While speaking to fifth graders at an elementary school this week, I joked that I would hand them all a number two pencil and scantron, and test them on my presentation. Fortunately, they laughed along with me, but perhaps the joke was a little unkind, since the kids had just spent a mind-numbing week filling in scantrons.
Yes, testing season is upon us in Georgia. The powers-that-be from Atlanta to Washington D.C. can pontificate all they like about the importance of accountability, and other self-righteous claptrap, but the reality is all too observable in our elementary schools: Burned-out kids, frazzled teachers, anxious administrators, and education giving way to the worst possible mentality: Follow directions and work to the test.

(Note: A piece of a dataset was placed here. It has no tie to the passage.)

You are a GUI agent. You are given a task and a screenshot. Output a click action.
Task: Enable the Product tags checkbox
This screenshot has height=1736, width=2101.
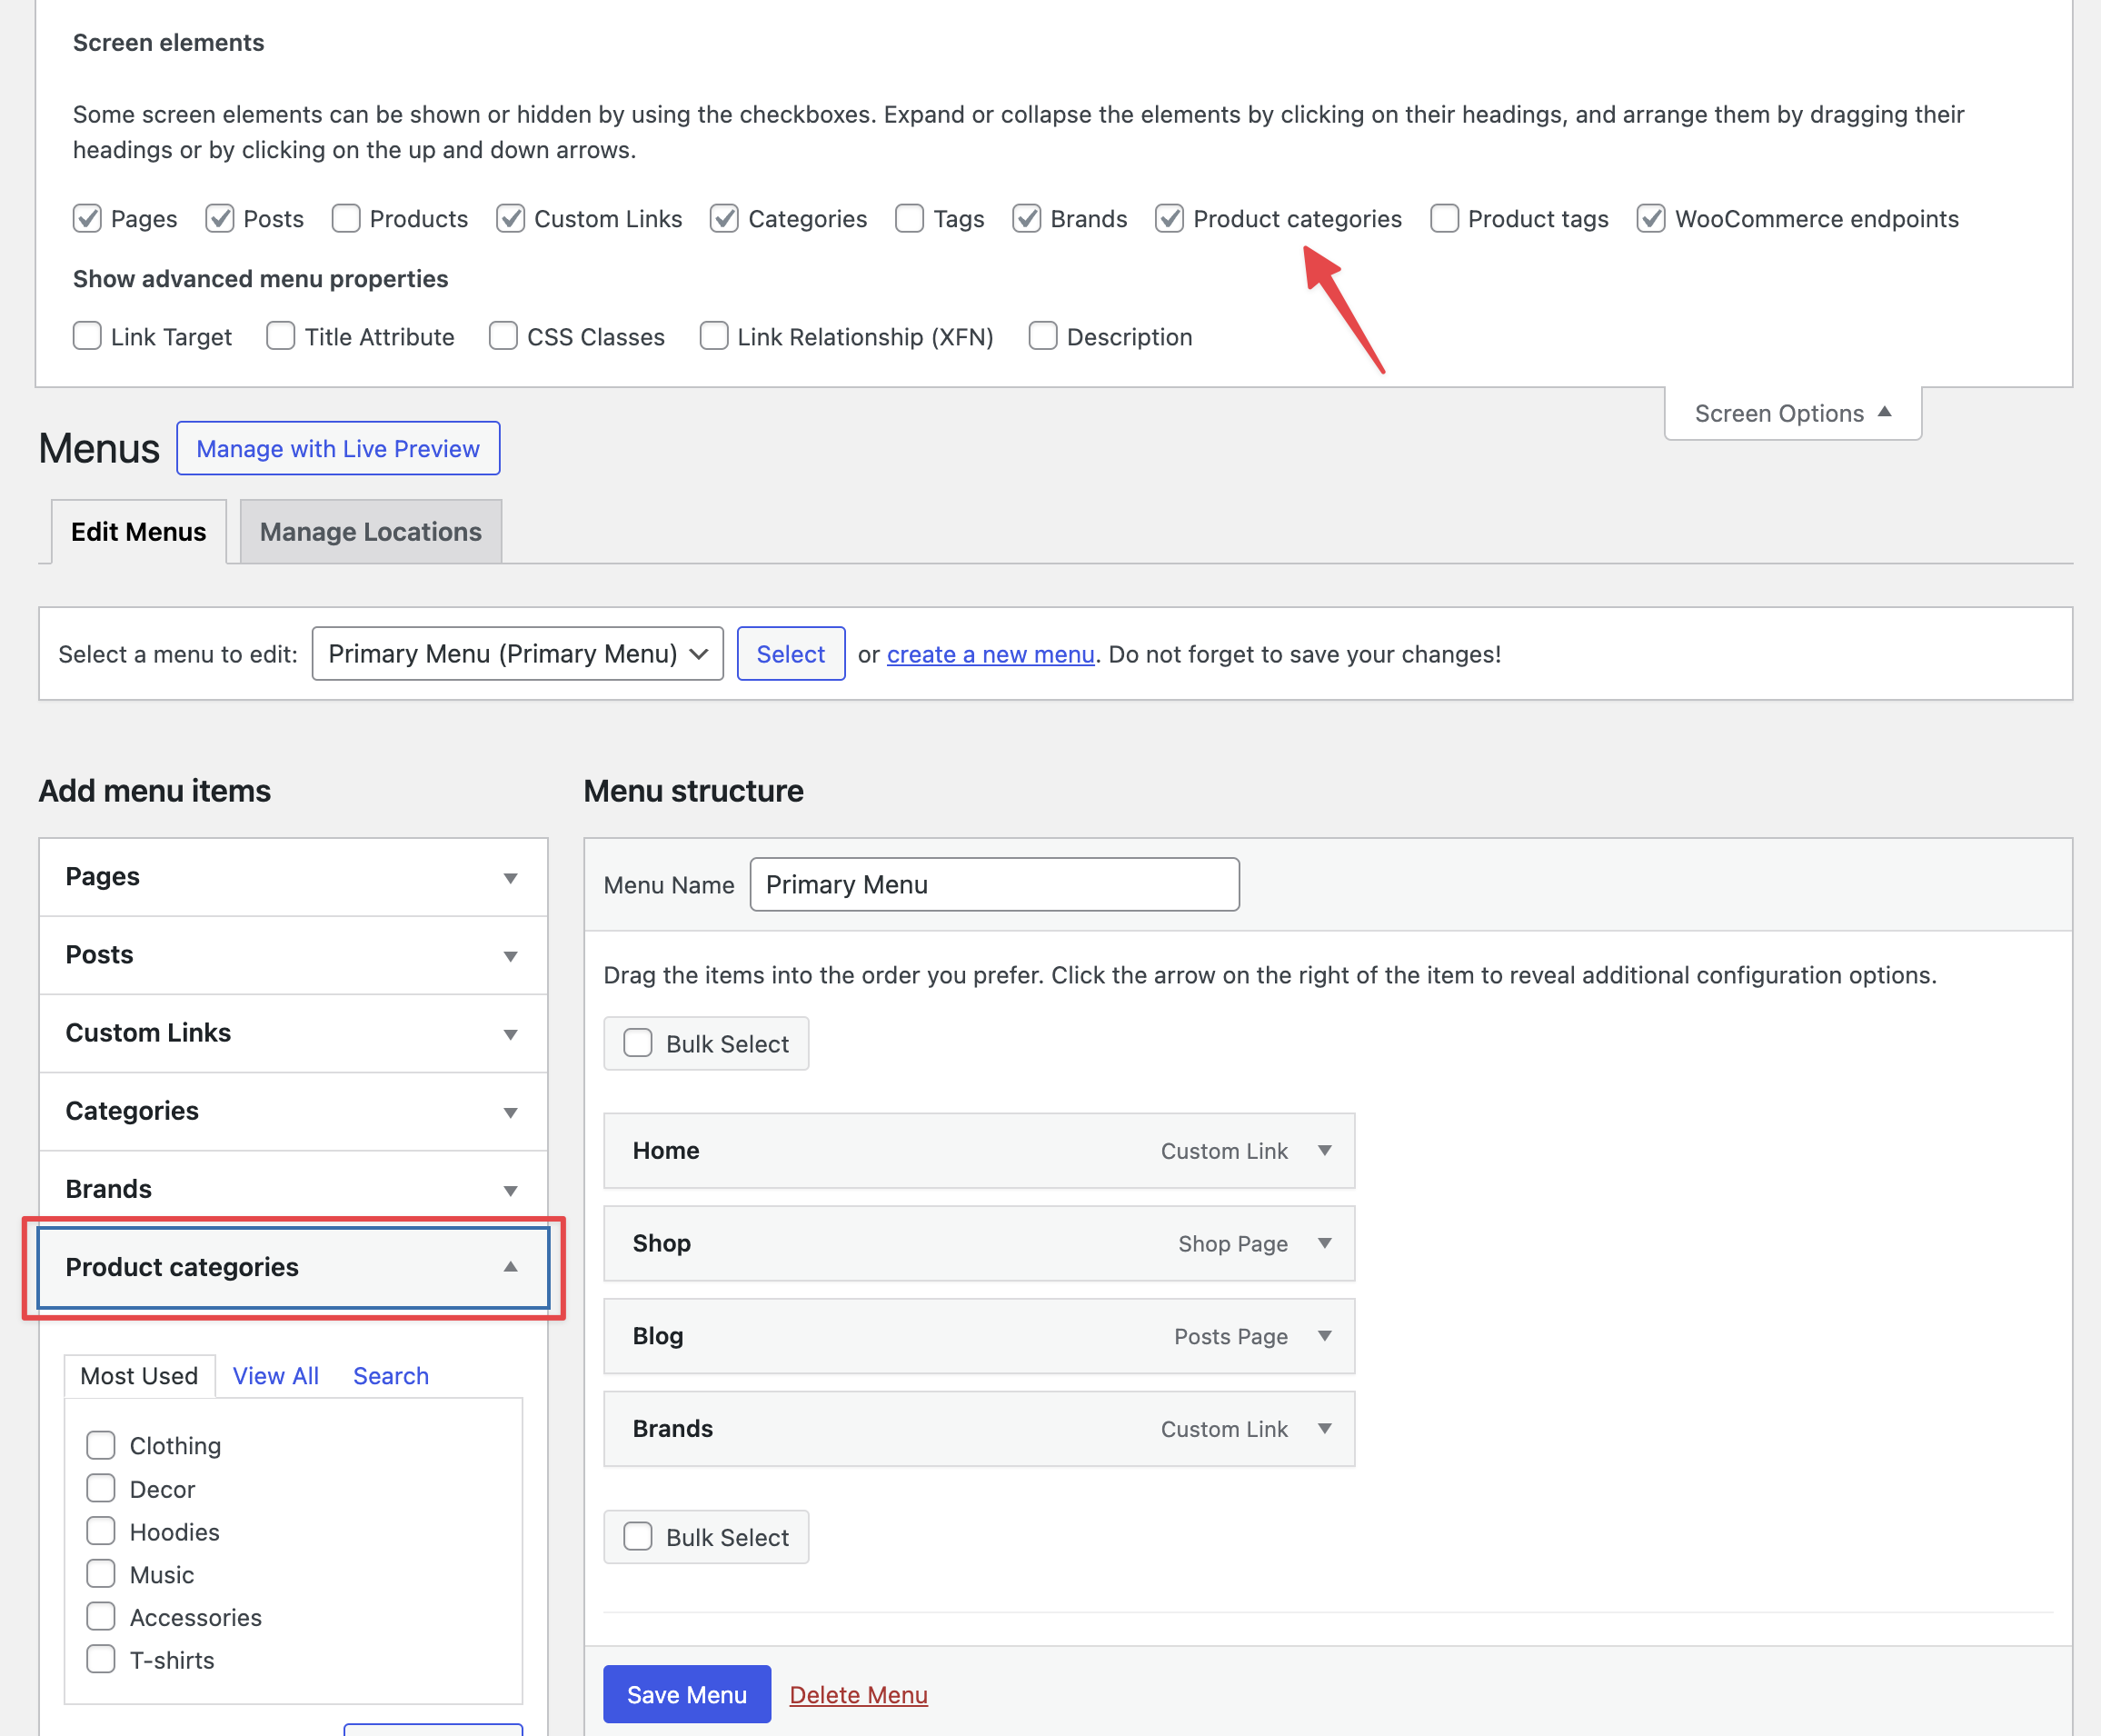click(x=1444, y=218)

This year, I understand, will be the first in which third-graders take the Georgia state test in social studies. States are adding tests in subjects like history and geography to the menu of reading, "language arts", and math. Never mind that giving a child a multiple-choice test in grammar is a guaranteed turn-off to creativity: How an earth does one test "social studies" with a multiple-choice test across the insanely broad range of state curriculum?
The answer, of course, is that you don't. Or rather, you do, and then you watch the kids bomb the test.
I have seen some of the efforts to teach third-graders the official curriculum and, frankly, they smell of desperation. A time-line of major events in Susan B. Anthony's life? Honestly, I don't care, and I doubt the average third-grader does, either.
So I carry on breezing into every school that will have me, talking about children's lives in wartime England, and encouraging the kids' interest in anything that grabs them, and listening to teachers share with me their bewilderment and pain. I hear them, and I'm talking as loud as I can.